Unidentified Participant : Thank you. Thank you very much.

Operator: Our next question comes from Daniel Sasson from Itau BBA. Daniel, you may continue with your question.

Daniel Sasson: Hello and good afternoon to everybody. My first question is perhaps to Martinez or Marcelo. You remarked that in terms of costs, the benefits of that reduction in the cost of slab will be become more visible beginning in the Q4. I would like to understand if in the cost of production of slab that already had a good drop, there is still room for further reduction. And we spoke about the price of BRL4000 per ton in steel and this expense has extremely contracted margin for the quarter. My second question to insist further on the previous question of cement. It is although, it is clear that the capture of synergies becoming ever more evident as a margin recovery, the EBITDA going to 23% margin. Now going forward, do you still detect opportunities to grow through M&As in the sector? Is this still a route that you can explore? Or do you believe that as of now, the restrictions of the antitrust agencies couldn't make negotiations more difficult, simply to see which is your outlook for the next steps after the capture of energy and the growth of the business. Thank you very much.

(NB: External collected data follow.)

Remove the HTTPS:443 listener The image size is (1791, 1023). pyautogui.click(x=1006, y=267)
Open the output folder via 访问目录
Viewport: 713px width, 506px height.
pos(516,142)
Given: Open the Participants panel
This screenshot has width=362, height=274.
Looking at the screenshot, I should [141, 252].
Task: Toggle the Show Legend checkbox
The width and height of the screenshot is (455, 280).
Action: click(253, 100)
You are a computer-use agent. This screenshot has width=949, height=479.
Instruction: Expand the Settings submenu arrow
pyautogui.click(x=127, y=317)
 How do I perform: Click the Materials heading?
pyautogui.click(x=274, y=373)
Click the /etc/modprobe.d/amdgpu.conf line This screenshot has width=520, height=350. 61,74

Marcelo Cunha Ribeiro: Thank you, Sasson, for the questions. Regarding the cost, yes, there is room for further drops, in truth, it has been reduced more. If we look at October, we see the price lower than those [3,400, 3,500] (ph), and there have been some movements in raw materials that might make it more difficult to have subsequent troughs. We've seen what is happening with coal, iron ore and others. But yes, the cost will continue to drop and aid in a bit our margins. Now regarding cement and the consolidation, the cement sector in Brazil continues to be fragmented compare it to other large and more mature markets. And therefore, we can't put aside the new opportunities may come about, at the top of the ranking, at the bottom of the ranking. We believe that all of these opportunities, of course, would be worthwhile looking at if there will be limitations because of the law of competition, that doesn't refer only to cement. We know how this logic operates. In the discussion with CADE, the antitrust agency, we had long discussions during LafargeHolcim. So, it depends on the regions where we would like to implement new opportunities for growth and inorganic growth.

Daniel Sasson: Well, thank you very much, Marcelo.

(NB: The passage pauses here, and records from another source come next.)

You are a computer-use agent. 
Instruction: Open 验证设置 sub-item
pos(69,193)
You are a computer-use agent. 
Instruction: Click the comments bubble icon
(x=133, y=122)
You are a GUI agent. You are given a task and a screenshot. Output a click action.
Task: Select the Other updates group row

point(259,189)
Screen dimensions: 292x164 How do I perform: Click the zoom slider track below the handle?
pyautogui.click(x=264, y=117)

Operator: [Operator Instructions] As we have no further questions, we would like to end the question-and-answer session. We will return the floor to Mr. Marcelo Cunha Ribeiro, CFO and IRO, for his closing remarks.

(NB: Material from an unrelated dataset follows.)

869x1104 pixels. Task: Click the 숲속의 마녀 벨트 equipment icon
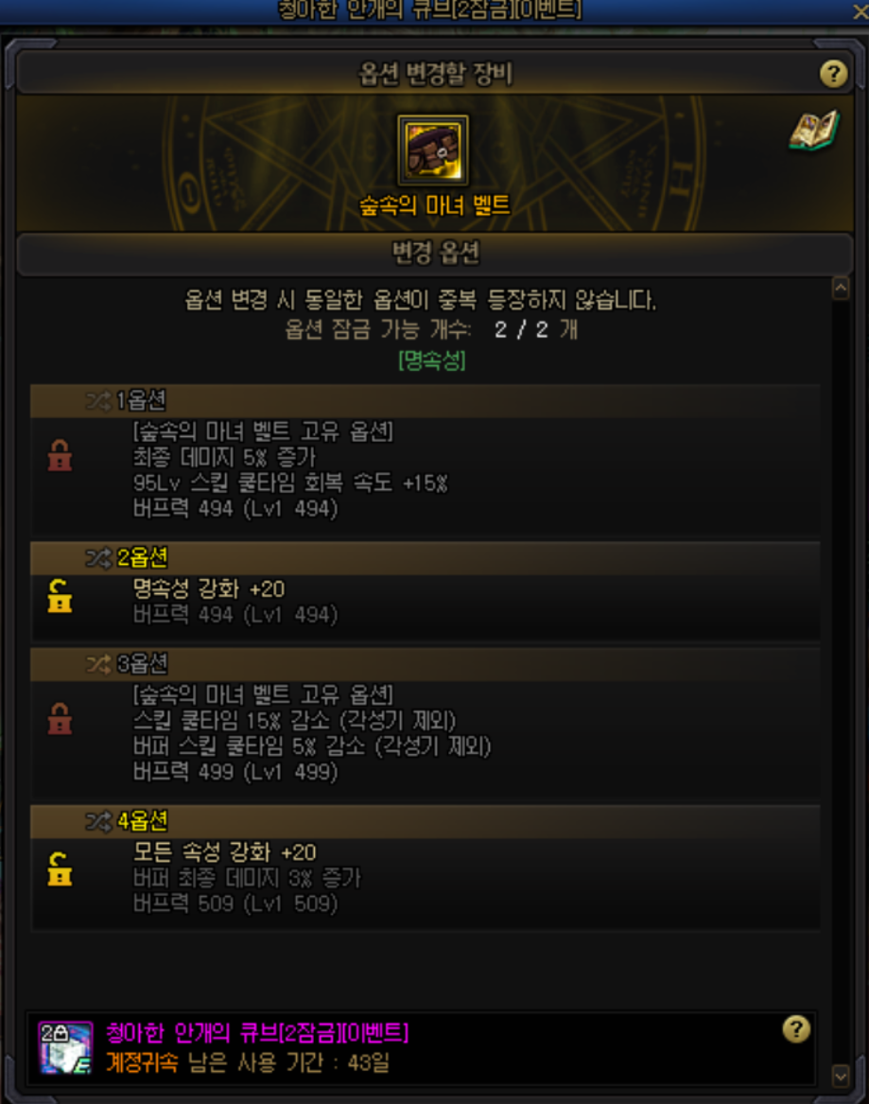pos(433,150)
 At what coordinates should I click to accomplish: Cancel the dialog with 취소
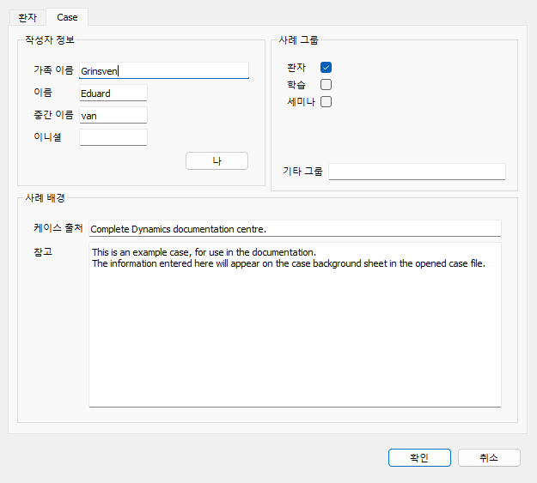pyautogui.click(x=489, y=457)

Marcelo Cunha Ribeiro: I would like to thank all of you once again for your attendance, for your questions. And of course, before closing, I underscore our conviction that we're on the path to recover our results so can have even more positive results. I do invite you to the CSN CMIN day that will happen in a month. You will, of course, receive a same day message so that you can follow-up on this. Once again, thank you, and have a very good day.

Operator: The CSN conference call ends here. You can now disconnect and have a very good day. Thank you for using chorus call.